Mittlerweile wissen wir jedoch, dass diese Symptombeschreibung hauptsächlich auf männliche Patienten zutrifft. Die Beschwerdesymptomatik der Frauen - Übelkeit, Erbrechen, Schwäche mit Leistungsminderung, plötzlicher Schweißausbruch, Schmerzen im Oberbauch, Kiefer oder Nacken - wird häufig als „atypisch“ bezeichnet, weil sie eben nicht diesem klassischen Bild entspricht. Diese Unterschiede im klinischen Erscheinungsbild zwischen Männern und Frauen gibt es bei vielen Erkrankungen, nicht nur beim Herzinfarkt, und ist Bestandteil der Gendermedizin.
Müssen Frauen und Männer gegebenenfalls anders behandelt werden?
Definitv! Viele Medikamente wirken bei Frauen und Männern anders. So sollten z.B. Betablocker, ein blutdrucksenkendes Medikament, für Frauen geringer dosiert werden, um die Nebenwirkungen zu reduzieren. Digitalis, ein Medikament, das gegen Herzschwäche eingesetzt wird, zeigte für Frauen eine erhöhte Sterblichkeit, was zunächst nicht bemerkt wurde, da an der Studie ¾ der Probanden Männer waren.
Wie sieht es mit „Frauenkrankenheiten“ bei Männern aus? Können Männer auch Osteoporose, Brustkrebs und Rheuma bekommen?
Osteoporose ist ein sehr schönes Beispiel, das zeigt, dass nicht nur Frauen von der Gendermedizin profitieren, sondern natürlich auch Männer. Osteoporose gilt gemeinhin als typische Frauenerkrankung. Männer sind aber weit häufiger von Osteoporose betroffen, als bisher angenommen. Frauen können Viruserkrankungen besser abwehren als Männer, das hat man auch zuletzt bei der Pandemie gesehen, wo Männer doppelt so häufig auf der Intensivstation an Covid-19 gestorben sind als Frauen.

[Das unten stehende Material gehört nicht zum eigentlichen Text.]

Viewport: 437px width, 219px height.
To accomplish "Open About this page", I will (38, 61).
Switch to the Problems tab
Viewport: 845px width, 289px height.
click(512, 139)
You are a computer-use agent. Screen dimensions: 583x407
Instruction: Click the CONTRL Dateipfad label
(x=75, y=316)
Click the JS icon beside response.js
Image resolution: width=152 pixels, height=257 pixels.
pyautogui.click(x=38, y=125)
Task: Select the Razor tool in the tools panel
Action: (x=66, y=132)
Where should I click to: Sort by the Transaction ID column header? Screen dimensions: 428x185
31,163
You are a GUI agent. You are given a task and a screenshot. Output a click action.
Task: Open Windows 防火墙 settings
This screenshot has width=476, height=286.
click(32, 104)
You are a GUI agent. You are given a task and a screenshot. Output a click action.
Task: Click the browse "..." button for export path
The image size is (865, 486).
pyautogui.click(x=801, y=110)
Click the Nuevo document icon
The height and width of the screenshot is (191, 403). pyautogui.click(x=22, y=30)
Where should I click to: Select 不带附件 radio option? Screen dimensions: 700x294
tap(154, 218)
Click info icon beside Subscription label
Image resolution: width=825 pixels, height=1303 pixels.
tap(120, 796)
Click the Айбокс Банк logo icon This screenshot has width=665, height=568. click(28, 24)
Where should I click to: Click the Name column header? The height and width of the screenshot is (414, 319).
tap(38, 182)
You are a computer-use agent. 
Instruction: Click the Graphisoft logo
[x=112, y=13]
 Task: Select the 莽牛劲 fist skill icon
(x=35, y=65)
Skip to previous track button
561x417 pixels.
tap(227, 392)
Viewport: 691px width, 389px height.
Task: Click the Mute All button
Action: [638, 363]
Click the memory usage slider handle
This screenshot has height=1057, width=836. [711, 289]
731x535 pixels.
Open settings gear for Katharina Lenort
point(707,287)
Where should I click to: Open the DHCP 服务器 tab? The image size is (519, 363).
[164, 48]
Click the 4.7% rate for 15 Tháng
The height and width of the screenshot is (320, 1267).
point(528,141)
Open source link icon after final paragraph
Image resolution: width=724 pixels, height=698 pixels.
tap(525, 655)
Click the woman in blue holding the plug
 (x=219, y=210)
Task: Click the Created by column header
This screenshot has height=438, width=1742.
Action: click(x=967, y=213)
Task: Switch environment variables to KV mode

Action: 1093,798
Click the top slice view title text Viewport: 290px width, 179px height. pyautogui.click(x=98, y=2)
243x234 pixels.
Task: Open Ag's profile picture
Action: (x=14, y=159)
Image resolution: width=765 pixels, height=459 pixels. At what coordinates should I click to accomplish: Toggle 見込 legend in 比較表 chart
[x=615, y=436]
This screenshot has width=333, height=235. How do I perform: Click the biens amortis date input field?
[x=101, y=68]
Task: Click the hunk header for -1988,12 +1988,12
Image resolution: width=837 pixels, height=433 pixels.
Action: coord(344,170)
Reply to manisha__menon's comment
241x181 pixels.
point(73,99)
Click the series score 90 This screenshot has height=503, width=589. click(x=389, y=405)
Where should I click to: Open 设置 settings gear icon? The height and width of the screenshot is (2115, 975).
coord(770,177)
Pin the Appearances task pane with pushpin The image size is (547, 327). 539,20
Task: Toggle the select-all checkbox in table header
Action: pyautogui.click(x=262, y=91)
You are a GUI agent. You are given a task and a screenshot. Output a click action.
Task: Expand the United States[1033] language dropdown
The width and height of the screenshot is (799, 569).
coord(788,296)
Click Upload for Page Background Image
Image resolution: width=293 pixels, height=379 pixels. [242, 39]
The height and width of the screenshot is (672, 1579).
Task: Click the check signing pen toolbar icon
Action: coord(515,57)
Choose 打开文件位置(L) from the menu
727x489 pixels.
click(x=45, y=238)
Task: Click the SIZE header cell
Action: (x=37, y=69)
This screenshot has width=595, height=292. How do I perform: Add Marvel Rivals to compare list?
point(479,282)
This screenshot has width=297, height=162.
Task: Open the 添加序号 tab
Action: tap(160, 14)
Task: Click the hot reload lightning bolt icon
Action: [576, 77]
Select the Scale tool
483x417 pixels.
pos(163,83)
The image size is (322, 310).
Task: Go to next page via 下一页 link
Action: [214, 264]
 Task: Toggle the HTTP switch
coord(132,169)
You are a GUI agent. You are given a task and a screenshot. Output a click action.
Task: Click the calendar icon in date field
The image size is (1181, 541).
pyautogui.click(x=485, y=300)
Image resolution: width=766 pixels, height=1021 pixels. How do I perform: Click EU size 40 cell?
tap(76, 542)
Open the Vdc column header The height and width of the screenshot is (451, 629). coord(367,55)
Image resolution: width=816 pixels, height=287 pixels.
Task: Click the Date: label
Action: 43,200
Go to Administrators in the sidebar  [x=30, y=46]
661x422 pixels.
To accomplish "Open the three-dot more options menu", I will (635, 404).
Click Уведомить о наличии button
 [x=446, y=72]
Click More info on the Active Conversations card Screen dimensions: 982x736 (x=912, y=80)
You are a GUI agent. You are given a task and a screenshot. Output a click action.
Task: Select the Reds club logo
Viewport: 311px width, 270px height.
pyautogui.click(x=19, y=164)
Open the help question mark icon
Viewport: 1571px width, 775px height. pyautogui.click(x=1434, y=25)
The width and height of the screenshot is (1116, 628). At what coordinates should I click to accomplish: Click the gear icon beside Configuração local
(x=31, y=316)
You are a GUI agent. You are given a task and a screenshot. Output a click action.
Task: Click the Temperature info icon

Vorreiter im Gebiet der Gender Medizin
Das Krankenhaus der Barmherzigen Brüder in St. Veit an der Glan besitzt seit kurzem nicht nur eine Gendermedizin-Beauftragte, Fachärztin Dr. Eva Ornella, sondern erarbeitet derzeit auch intensiv Aus- und Fortbildungen, um die MitarbeiterInnen auf das Thema aufmerksam zu machen. Das Bundesland Kärnten nimmt hier auch eine Vorreiterrolle ein, da es österreichweit die erste Modellregion für Gendermedizin ist. So werden beispielsweise laufend Vorträge abgehalten, welche die Bevölkerung sensibilieren sollen.